__Directions__: Search the entries below for "This screenshot has width=352, height=325.". Give that line and all the lines after it again, exactly, through the last, without pictures.

__Records for processing__:
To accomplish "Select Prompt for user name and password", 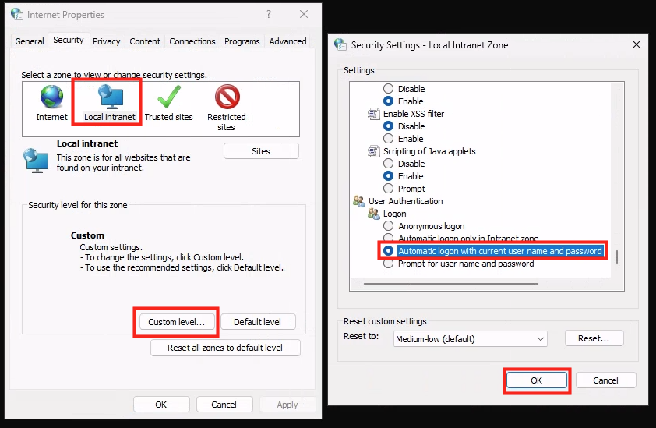I will click(388, 264).
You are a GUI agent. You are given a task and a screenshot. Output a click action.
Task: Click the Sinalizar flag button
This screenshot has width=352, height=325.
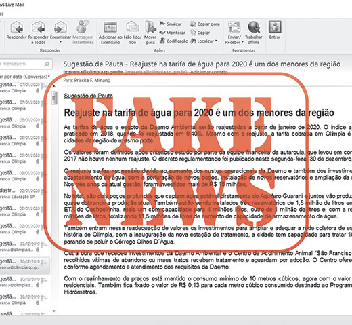[171, 24]
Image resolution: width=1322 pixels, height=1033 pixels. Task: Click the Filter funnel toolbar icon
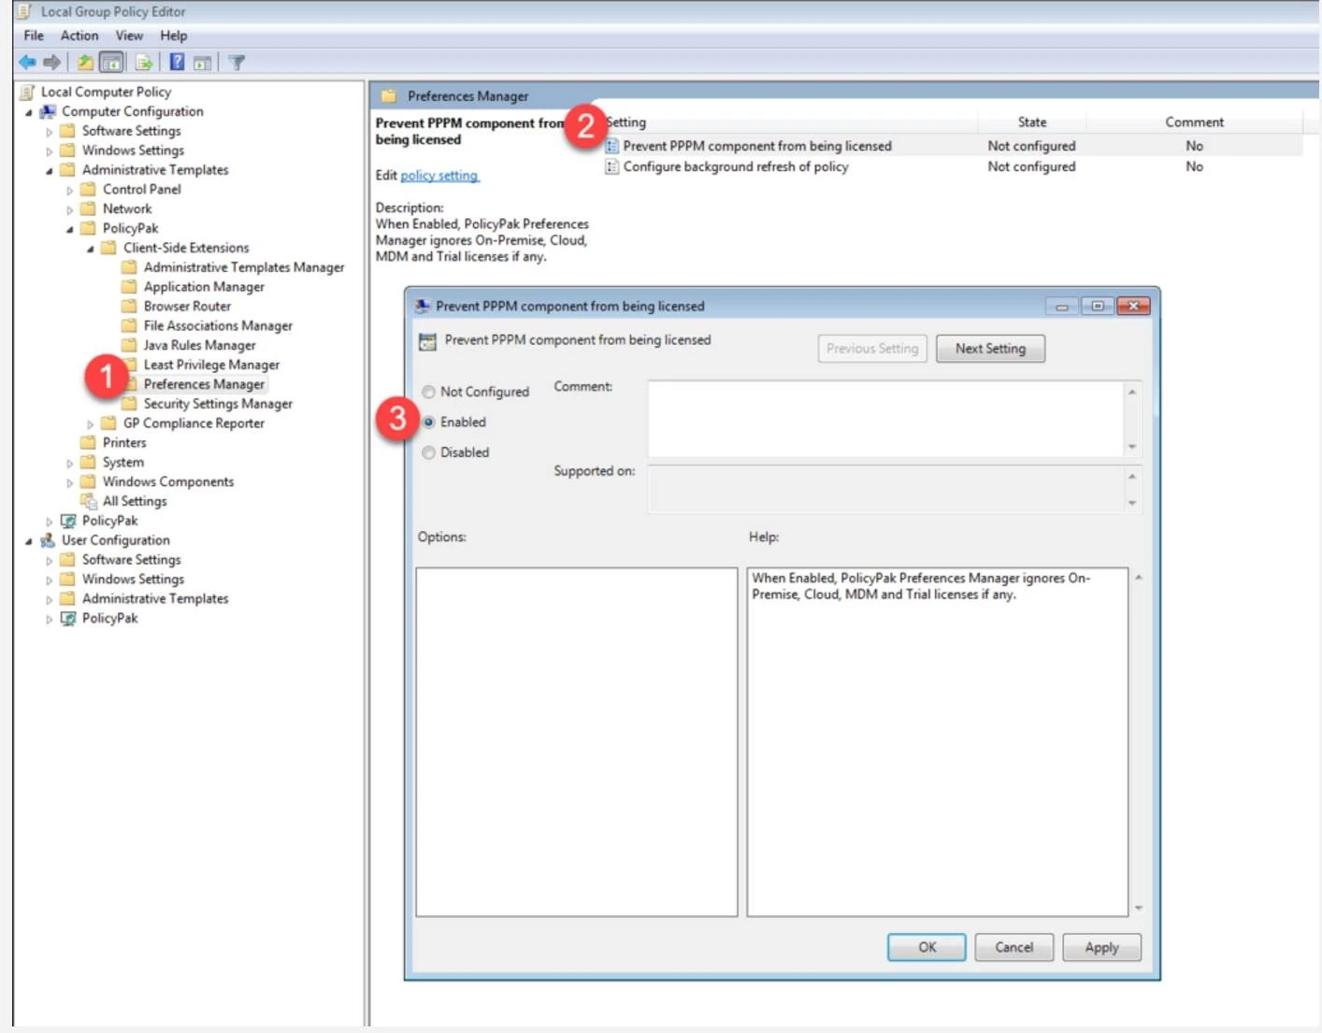point(237,63)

__Task response__:
This screenshot has width=352, height=325.
[171, 24]
Image resolution: width=1322 pixels, height=1033 pixels. Task: Click the Filter funnel toolbar icon
point(237,63)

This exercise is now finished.